* _Task requirements_
Using the records below, write out again exactly the lines that begin at the line containing "Смотреть на карте (102, 1608)" and end at the line containing "Контакты (24, 2302)", and no other lines.

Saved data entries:

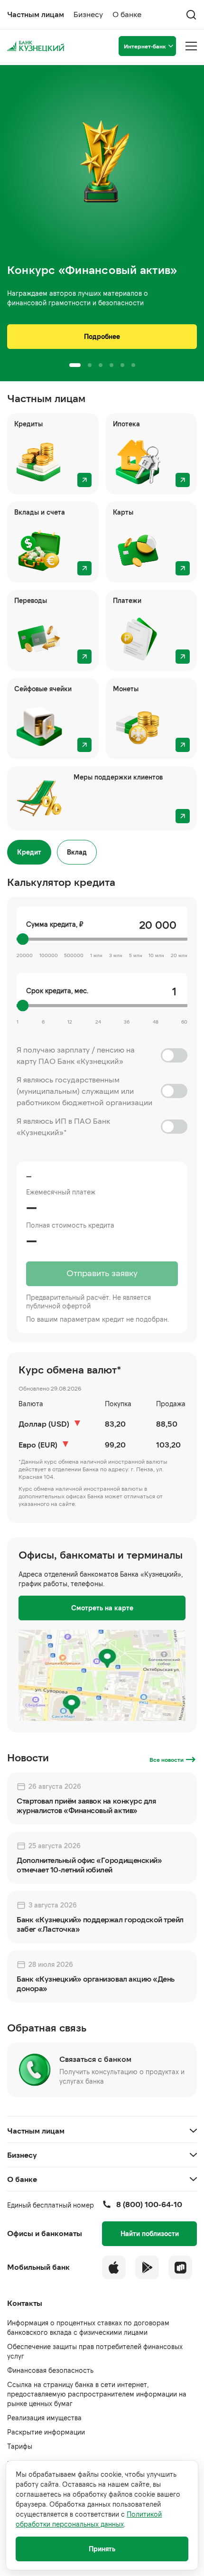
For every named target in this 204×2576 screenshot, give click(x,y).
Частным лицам (35, 14)
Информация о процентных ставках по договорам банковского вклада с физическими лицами (88, 2327)
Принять (102, 2549)
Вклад (77, 852)
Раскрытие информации (46, 2432)
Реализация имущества (44, 2418)
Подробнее (102, 336)
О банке (126, 14)
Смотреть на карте (102, 1608)
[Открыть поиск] (191, 14)
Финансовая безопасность (50, 2370)
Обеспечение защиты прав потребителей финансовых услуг (95, 2351)
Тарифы (19, 2446)
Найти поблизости (150, 2233)
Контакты (24, 2302)
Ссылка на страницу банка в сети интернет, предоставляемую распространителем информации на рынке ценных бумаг (96, 2393)
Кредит (29, 852)
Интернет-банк (145, 46)
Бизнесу (88, 14)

* _Response to the task_
Смотреть на карте (102, 1608)
[Открыть поиск] (191, 14)
Финансовая безопасность (50, 2370)
Обеспечение защиты прав потребителей финансовых услуг (95, 2351)
Тарифы (19, 2446)
Найти поблизости (150, 2233)
Контакты (24, 2302)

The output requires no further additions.